Now you can create objects of the class item which will include the common features of the class item and also have their own characteristics and behaviour.

The class item can have the following objects: Grocery, Decorative, Stationary, Toys, Home Furnishings, etc.

THE CONCEPTS OF OBJECT ORIENTED PROGRAMMING

1. DATA ABSTRACTION

• refers to act of representing essential feaures without including the background details or explanations.
• For example while driving the car you do not get into the internal details of wiring, motor working, etc. You just change the gears or apply the brakes etc.

Example: As in the above example, To sell or buy a product you simply choose the option buy or sell. The processing required behind is of no conern to the user.

2. ENCAPSULATION

• Combines data and functions that operate on that data into a single unit.
• Wrapping up of data and functions (that operate on the data) into a single unit (called class) is known as encapsulation
• Data is hidden and safe from alteration.
• For example, while designing the car, the data i.e. steering wheel, acceleerator, brake, clutch, etc. and the process of moving a car forward, moving car backward, etc. are wrapped into a single unit called class. The user is just using the processes and are not bothered about the working of the process.
• Thus, Encapsulation is a way to implement Data Abstraction.

Example: In the above example, the in-charges of different categories of items do not have access to data of the other category.

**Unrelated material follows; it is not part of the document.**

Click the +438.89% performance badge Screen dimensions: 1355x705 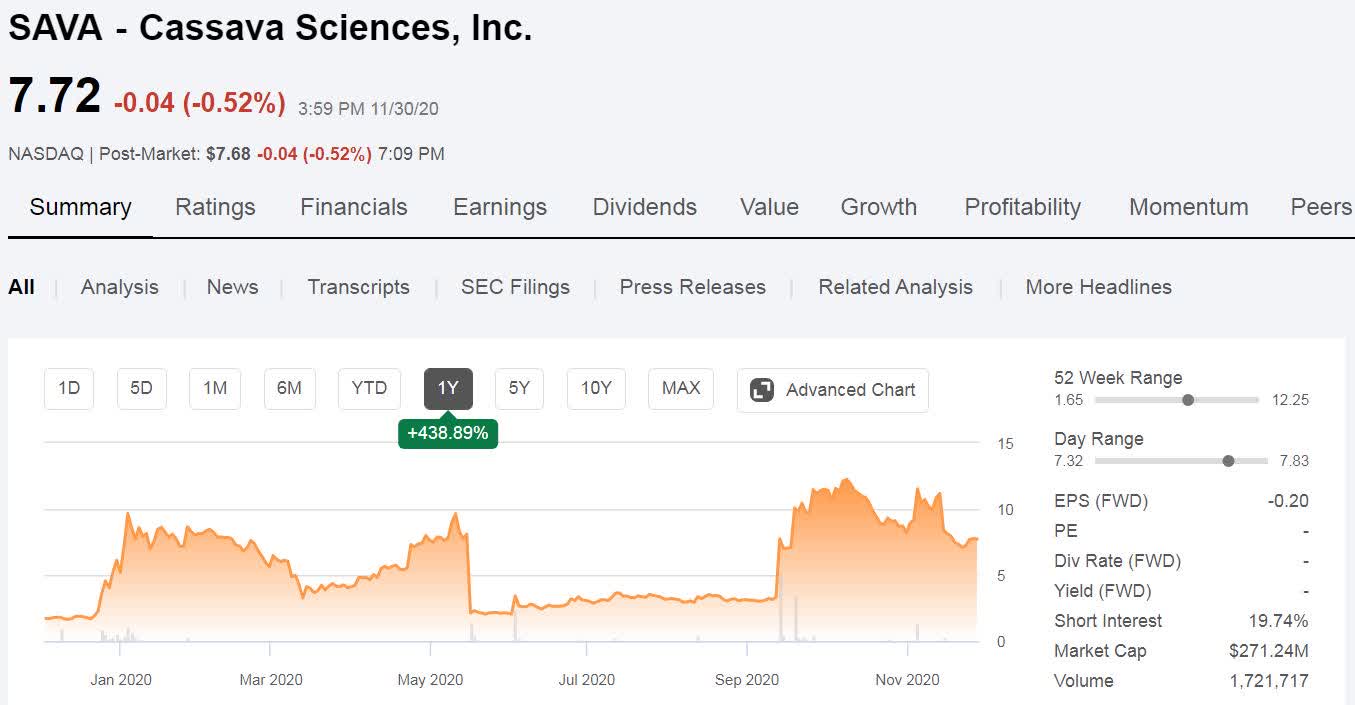click(x=448, y=433)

Item is a class and Grocery, Decorative, Toys, etc. are the objects (instance) of a class.

3. MODULARITY

• Partitioning the program into individual components is called Modularity.
• Program is decomposed into set of cohesive (organised) and loosely coupled (less interdependent) modules.
• Modularity in C++ is implemented through seperate compiled files.
  Module interface is placed in the header files.
• For example, to design a music system it vcan be decomposed into the following modules: Speakers, CD-player, FM-player, Recorder, etc.

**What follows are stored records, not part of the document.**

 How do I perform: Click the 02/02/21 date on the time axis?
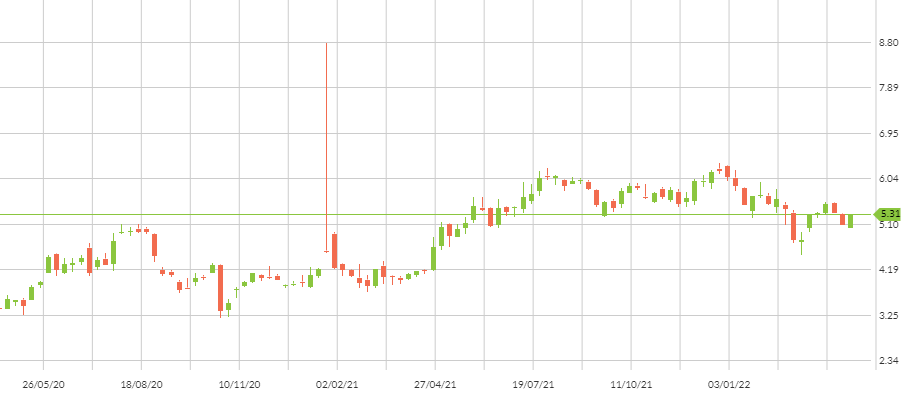coord(337,384)
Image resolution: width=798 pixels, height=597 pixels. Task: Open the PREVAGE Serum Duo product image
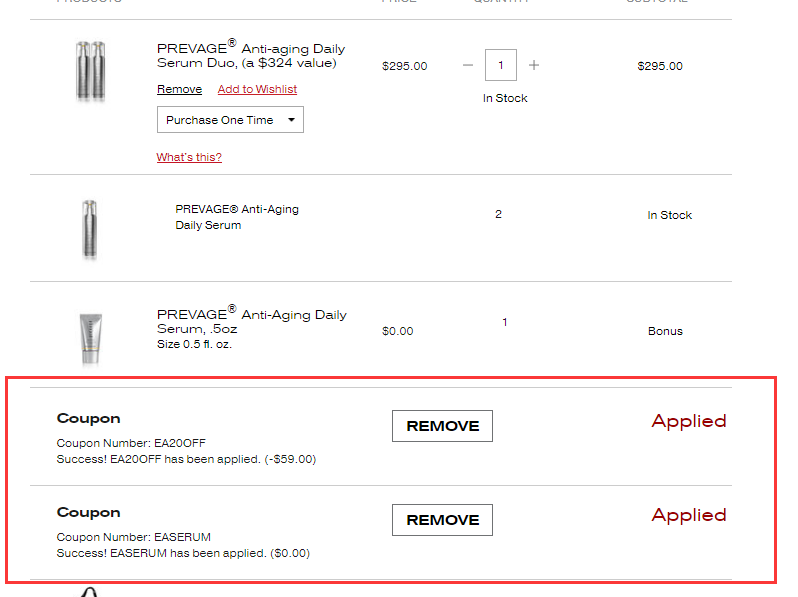tap(91, 70)
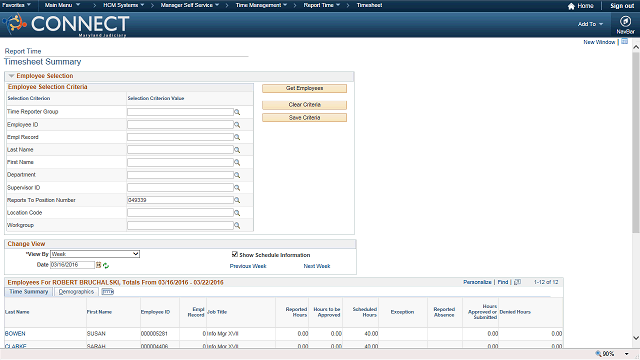Click the page vertical scrollbar
The width and height of the screenshot is (640, 360).
coord(636,143)
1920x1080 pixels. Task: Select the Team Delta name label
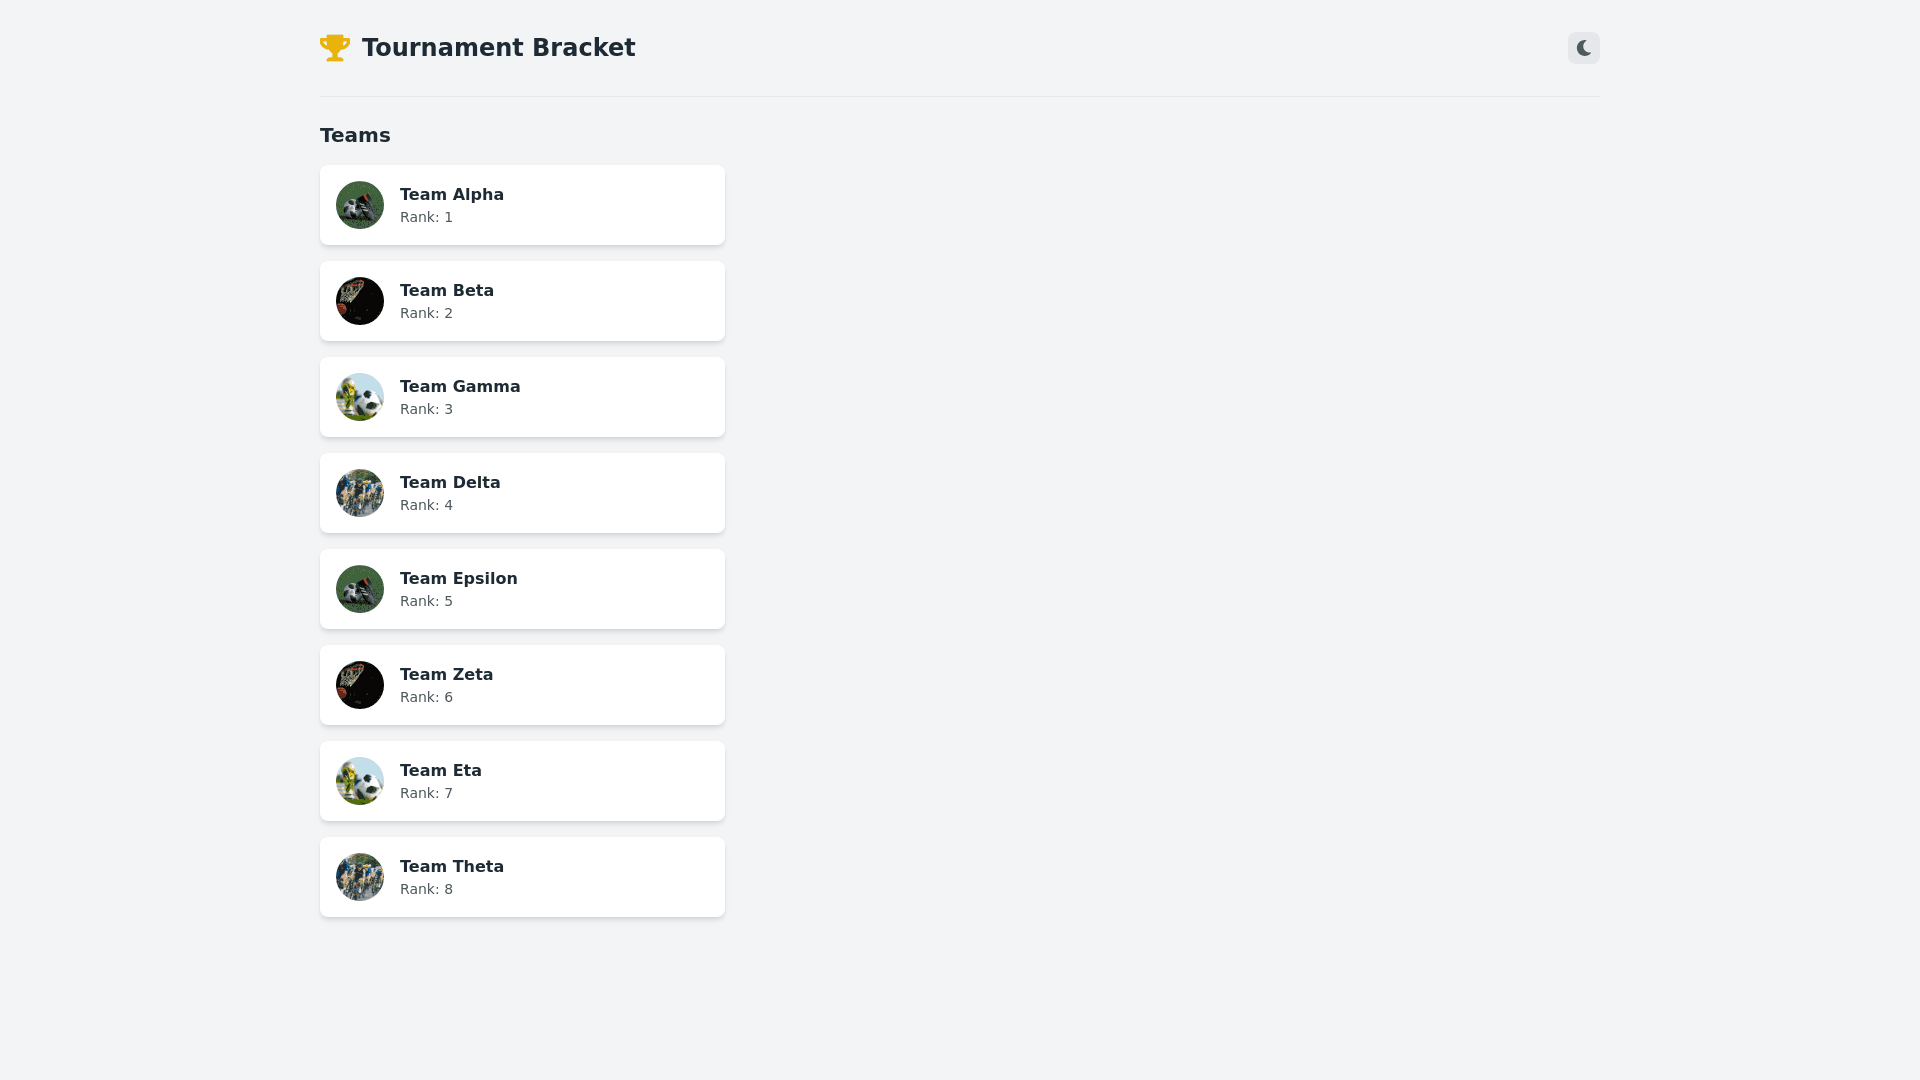(450, 483)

Example: in the above example of inventory control, we can have modules like Selling, Buying, Exchange of product, etc.

4. INHERITANCE

• It is the capability of one class of things to inherit the capabilites or properties from another class.
• Each class inherits the properties of one class and also add some of its own properties.
• For example, the class 'Car' inherits the properties from the class 'Automobiles' which inherits some of its properties from another class 'Vehicles'.

WHY INHERITANCE?

1. Ensures closeness to real world.

2. Provides reusability. For example to extend a project, you can use the already created classes to inherit their properties and add their own properties at the same time.

3. Inheritance is transitive i.e. if class 'Car' inherits the properties of class 'Automobiles' and it further inherits the properties of class 'Vehicles ' then class 'Car' automatically inherits the properties of class 'Vehicle'.

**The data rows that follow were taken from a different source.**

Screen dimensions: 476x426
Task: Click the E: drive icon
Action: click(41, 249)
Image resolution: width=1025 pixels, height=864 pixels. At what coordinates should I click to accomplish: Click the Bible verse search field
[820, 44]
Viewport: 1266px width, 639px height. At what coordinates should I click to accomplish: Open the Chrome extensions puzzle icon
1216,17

Example: In the Inventory control example, if the need arises to expand the software. The programmer can simply inherit the properties of the class item if required.

5. POLYMORPHISM

• A key feature of OOP language.
• Languages that do not support polymorphism cannot be called as Object Oriented languages.
• Languages that support Classes but not Polymorphism are Object Based languages.
• It is the ability for a message or data to be processed in more than one form.
• For example, the class 'Shape' has the function 'area()'. The objects of the class are like Triangle, Circle, Rectangle. When the function 'area()' is called by each of these objects, it behaves in a different way. Area of Triangle, Circle, Rectangle will be calculated respectively.